▸ **Request**
Copy out the items starting with the line that contains "871x946 pixels. Task: Focus" and going on through the end of the items, changing nothing.

┌─ Items

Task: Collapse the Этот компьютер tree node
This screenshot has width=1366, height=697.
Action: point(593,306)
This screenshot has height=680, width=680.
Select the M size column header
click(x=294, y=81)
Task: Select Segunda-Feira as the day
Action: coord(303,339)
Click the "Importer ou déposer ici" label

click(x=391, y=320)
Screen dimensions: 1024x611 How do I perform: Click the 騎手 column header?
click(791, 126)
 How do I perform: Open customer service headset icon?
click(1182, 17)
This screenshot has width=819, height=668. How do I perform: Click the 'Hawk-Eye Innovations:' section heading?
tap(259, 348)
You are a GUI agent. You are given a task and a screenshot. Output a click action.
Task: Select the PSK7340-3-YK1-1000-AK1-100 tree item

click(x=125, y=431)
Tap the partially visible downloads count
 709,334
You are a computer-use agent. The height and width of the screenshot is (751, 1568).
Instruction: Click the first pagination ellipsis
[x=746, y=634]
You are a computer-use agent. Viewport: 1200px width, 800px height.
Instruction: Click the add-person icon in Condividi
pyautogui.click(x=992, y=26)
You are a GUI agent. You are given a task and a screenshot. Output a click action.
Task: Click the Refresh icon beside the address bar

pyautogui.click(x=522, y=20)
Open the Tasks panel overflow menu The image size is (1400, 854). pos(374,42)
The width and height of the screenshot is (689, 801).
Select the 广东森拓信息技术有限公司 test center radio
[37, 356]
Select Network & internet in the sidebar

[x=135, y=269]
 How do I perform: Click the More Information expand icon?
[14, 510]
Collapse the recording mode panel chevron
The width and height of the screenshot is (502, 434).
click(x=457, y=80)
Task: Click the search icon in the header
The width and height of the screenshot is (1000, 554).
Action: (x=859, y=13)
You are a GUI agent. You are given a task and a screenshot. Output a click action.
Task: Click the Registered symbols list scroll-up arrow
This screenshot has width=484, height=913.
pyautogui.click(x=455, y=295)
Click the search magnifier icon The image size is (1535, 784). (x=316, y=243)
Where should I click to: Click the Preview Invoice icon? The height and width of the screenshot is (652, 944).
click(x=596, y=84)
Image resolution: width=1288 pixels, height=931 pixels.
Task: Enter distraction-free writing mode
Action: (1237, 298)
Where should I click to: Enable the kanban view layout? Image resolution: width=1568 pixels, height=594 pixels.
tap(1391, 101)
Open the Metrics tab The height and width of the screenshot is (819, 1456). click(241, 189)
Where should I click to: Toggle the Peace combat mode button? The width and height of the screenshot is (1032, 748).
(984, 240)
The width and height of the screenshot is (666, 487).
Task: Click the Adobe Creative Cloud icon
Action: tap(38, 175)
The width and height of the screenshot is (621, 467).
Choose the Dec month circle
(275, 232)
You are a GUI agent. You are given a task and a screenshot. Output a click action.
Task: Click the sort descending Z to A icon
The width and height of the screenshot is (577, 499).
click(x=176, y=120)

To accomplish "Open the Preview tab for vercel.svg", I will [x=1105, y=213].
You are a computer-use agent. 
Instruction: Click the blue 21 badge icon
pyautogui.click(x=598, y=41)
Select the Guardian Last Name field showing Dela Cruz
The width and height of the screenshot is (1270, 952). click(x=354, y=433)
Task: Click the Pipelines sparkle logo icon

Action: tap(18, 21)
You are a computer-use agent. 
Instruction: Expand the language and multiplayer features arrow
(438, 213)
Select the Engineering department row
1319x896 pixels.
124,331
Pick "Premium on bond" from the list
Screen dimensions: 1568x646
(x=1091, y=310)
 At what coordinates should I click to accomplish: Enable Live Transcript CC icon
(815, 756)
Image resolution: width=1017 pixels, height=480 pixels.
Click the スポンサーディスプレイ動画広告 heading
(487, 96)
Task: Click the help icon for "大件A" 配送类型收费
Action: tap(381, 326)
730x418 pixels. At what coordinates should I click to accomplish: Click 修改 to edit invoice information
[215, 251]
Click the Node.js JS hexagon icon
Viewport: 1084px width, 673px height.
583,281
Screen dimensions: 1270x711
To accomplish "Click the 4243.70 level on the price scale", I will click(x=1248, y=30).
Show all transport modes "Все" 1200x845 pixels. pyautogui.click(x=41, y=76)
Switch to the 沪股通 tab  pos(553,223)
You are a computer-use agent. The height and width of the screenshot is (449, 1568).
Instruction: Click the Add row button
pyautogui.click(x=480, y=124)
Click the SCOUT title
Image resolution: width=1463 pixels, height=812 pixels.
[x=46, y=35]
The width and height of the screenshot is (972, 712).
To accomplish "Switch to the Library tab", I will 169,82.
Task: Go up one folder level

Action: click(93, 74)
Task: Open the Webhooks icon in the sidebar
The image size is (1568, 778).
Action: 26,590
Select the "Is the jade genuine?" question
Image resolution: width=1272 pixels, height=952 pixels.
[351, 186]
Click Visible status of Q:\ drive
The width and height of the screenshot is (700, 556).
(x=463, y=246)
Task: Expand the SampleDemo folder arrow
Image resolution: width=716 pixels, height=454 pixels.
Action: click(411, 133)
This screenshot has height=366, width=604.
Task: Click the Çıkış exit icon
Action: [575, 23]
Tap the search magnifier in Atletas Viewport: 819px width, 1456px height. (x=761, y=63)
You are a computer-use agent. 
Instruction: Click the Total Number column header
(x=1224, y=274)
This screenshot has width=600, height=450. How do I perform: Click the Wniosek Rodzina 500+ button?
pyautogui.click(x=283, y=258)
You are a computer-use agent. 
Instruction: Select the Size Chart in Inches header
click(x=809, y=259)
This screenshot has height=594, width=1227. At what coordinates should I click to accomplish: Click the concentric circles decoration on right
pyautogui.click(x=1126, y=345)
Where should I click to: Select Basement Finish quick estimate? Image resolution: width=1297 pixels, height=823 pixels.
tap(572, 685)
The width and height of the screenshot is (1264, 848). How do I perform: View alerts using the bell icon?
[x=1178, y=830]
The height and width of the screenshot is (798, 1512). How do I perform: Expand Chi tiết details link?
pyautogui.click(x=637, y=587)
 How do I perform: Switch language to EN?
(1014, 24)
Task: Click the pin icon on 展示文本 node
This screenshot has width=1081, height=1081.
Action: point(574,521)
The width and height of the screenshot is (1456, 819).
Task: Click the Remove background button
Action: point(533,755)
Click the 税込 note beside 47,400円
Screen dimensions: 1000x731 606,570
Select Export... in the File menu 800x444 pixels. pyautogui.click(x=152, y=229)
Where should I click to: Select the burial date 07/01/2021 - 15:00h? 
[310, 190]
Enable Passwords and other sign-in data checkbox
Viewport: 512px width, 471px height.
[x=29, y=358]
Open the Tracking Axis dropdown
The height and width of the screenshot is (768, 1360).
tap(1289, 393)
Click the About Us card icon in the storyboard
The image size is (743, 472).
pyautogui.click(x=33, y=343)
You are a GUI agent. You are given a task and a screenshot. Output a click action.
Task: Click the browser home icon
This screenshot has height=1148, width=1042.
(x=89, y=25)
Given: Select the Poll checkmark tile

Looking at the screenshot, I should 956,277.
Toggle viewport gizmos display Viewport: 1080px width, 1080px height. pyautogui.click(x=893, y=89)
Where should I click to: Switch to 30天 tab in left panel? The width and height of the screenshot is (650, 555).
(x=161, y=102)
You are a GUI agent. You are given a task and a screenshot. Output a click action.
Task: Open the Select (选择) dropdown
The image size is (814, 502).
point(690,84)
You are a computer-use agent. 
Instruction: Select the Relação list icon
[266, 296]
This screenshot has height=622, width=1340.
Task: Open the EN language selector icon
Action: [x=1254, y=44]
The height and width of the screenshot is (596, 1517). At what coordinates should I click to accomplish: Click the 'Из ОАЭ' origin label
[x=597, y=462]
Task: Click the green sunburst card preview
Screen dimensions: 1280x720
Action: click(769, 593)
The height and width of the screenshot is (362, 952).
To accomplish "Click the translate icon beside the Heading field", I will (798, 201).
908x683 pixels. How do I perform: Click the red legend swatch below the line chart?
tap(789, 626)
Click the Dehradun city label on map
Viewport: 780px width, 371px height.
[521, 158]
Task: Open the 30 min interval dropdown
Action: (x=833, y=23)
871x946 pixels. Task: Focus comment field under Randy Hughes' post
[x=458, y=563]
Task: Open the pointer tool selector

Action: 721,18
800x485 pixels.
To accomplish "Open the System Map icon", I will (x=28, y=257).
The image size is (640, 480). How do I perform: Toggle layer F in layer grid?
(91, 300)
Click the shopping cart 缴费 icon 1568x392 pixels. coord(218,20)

└─

▸ **Task solution**
871x946 pixels. Task: Focus comment field under Randy Hughes' post
[x=458, y=563]
Task: Open the pointer tool selector

Action: 721,18
800x485 pixels.
To accomplish "Open the System Map icon", I will (x=28, y=257).
The image size is (640, 480). How do I perform: Toggle layer F in layer grid?
(91, 300)
Click the shopping cart 缴费 icon 1568x392 pixels. coord(218,20)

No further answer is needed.